We are bound to consider the value of the fact that Christ throws himself upon the past; he chooses his own tribunal, and it is one to which no Jew at least could object. Looking at the subject generally, this much is clear—that the mystery of the birth is in keeping with the mystery of the prophecy; and it now remains to be seen whether the mystery of the doctrine is in harmony with both. Whatever a fuller examination may disclose, there is before us, even so far, a great breadth of homogenous mystery—unique, unbroken, unparalleled. Any discrepancy here would vitiate the whole succession. No lapse of time, no combination of of circumstances, can repair an error at this point. A well-known rule in law will hold good here: “Quod initio vitiosum est, tractu temporis convalescere non potest.” [“That which is void from the beginning cannot become valid by lapse of time.”] If Christ is to command our confidence he must continue to be what his claim to the prophetic past, and the alleged preternatural conditions of his incarnation, necessitate.

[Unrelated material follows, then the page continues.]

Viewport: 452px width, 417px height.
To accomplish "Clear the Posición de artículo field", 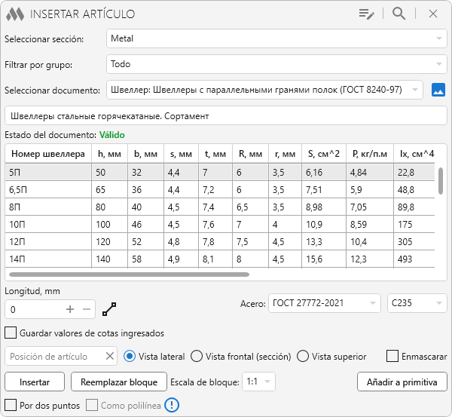I will (x=109, y=356).
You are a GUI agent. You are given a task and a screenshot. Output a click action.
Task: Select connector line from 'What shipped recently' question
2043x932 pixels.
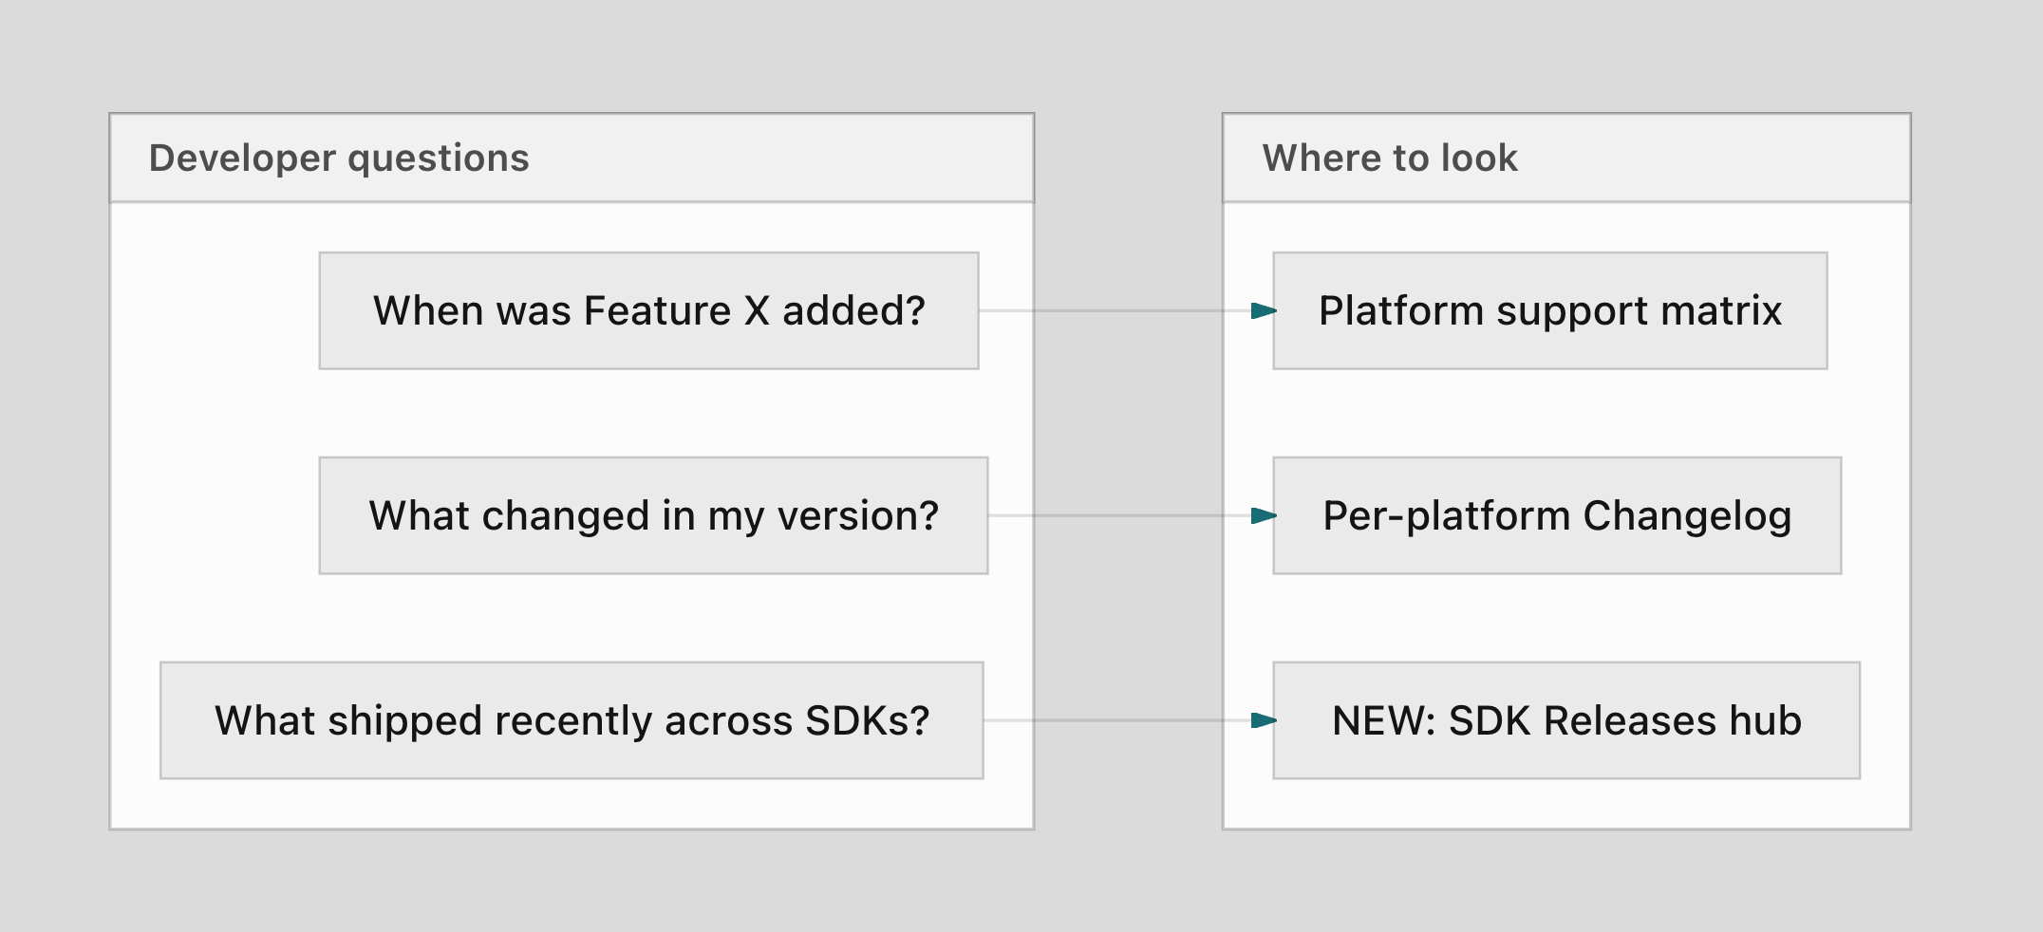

A common man cannot be tolerated after so uncommon a beginning. If he be only a young man of high and most ambitious spirit, he has chased a most perilous course, a course which must break down somewhere. It cannot be an easy task hypocritically to represent a God upon the earth, without now and again letting the mask slip aside. How can the finite steadily carry the Infinite, when the Infinite is at war with him? Christ must be more than a good man, or worse than the worst man. If he be not God, he is the enemy of God.